Thoughts on migrating to TypeScript

December 27th, 2018

Note: I wrote this post originally for the Hootsuite Medium publication. Check it out for more interesting articles.

I'm going to go into the why and how of migrating a large JavaScript code base to TypeScript. Our team has concluded a fifteen month long journey of revamping our front-end stack. To up the difficulty, we had to did this in parallel with delivering new features to our customers. At the end I will also talk about whether it was worth the effort or not, and how it affected our development.

Start with "why?"

Hootsuite Analytics is a single page app built from the ground up in JavaScript. We rely on the React library, of which we were very early adopters. At a very high level, our app consumes data from our set of backend APIs. It then transforms that data into several types of visualisations. We render rich tables that display social media posts, charts, graphs, maps, and more.

Over time our app has grown quite a bit, and is now sitting somewhere at 150 thousand lines of code. At Hootsuite we invest a lot in the technical aspects of our products. We do that by always assessing whether what we are doing is sound from a technical point of view. Any major project must start from a problem definition, so let's talk about what were our technical challenges.

JavaScript is a difficult language to model data transformations in. It is a dynamic language, and, without going too much into the specifics of what that means, it requires developers to make a trade-off.
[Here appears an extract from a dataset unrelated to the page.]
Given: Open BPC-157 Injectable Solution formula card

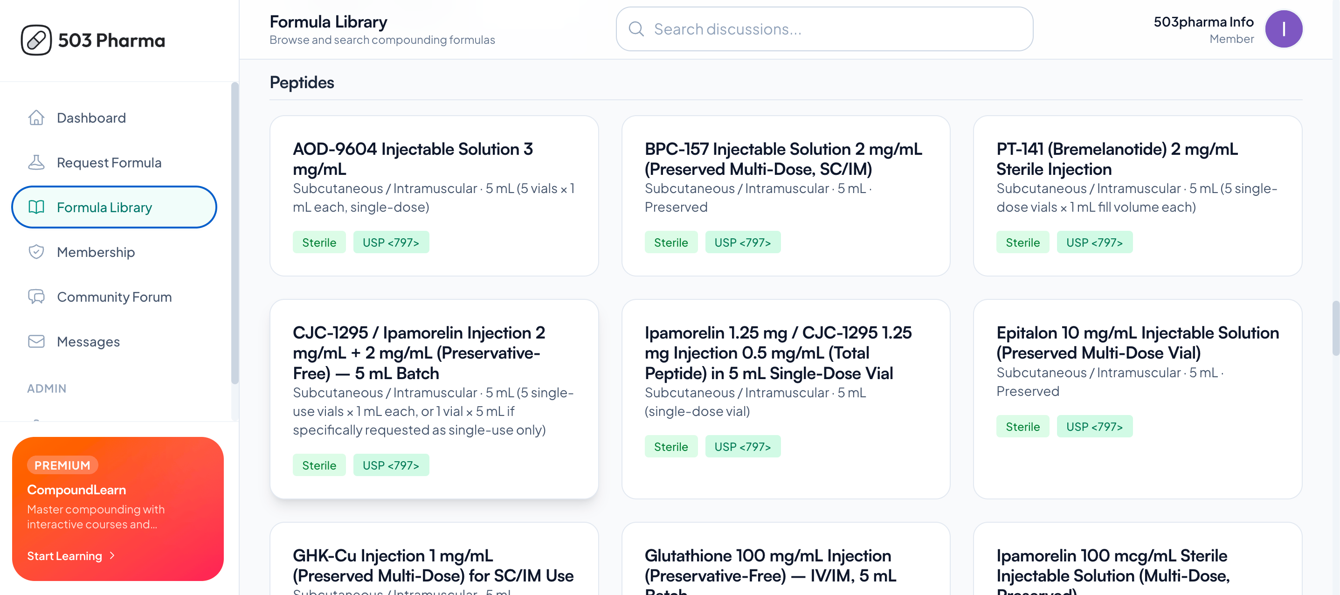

They don't need to specify what data looks like before hand, which makes initial development very fast. The flip side is that, as a project grows both in lines of code and number of contributors, it becomes exponentially more difficult to reason about the data flow throughout the various layers of the application.

This problem is somewhat compounded by using React. Since it is built on functional programming principles such as immutability and composition over inheritance, it encourages developers to treat components as small, reusable functions. In a medium or large application it's typical to have hundreds, thousands (or even tens of thousands) of components. Data can flow through tens of components at a time.
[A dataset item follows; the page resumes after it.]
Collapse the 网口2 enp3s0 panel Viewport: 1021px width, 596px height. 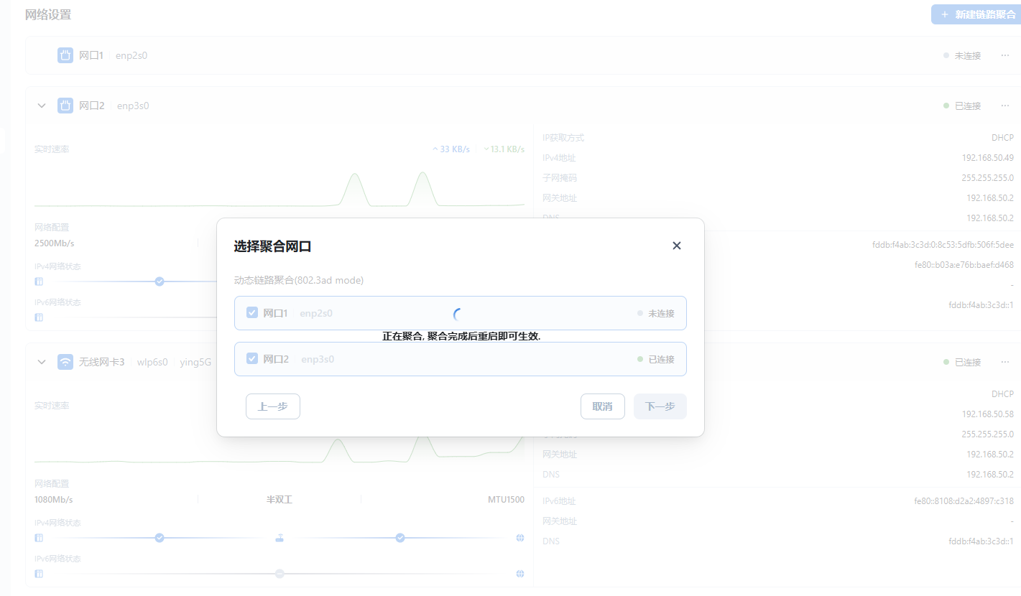point(42,106)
Imagine having to read through a tree of a dozen React components with no information on what the data looks like at each step. This was what the world looked like in 2015 to us. Now, as astute readers will point out, React offers a feature that helps with this: PropTypes. But they are optional and quite difficult to maintain. We didn't use them from the beginning, we adopted them a year later and started adding them to new components. In our experience they did not deliver enough information to balance the maintenance effort required. There are also more practical concerns: most IDEs do not attempt to parse PropTypes to offer hints, you need tools to enforce their correctness, and it is a limited type system, not robust enough for our needs.

tscode VSCode trying to be useful but lacking context to provide relevant autocomplete

Another problem we experienced was that, due to a lack of information about the data flow, it was difficult to perform basic refactoring. Moving files around, splitting large components into smaller ones, or renaming files — these operations were both time consuming and risky. Our team embraced unit-testing since the very beginning, so we could not crash our app by moving files around. But it was still time consuming.

This led to an interesting realisation: developers rarely refactor code unless it is cheap and safe to do so. The reality was that our code base was in a dire technical debt state. Developers were wary of making major changes for fear of breaking functionality or spending too much time on what they initially thought to be basic tasks.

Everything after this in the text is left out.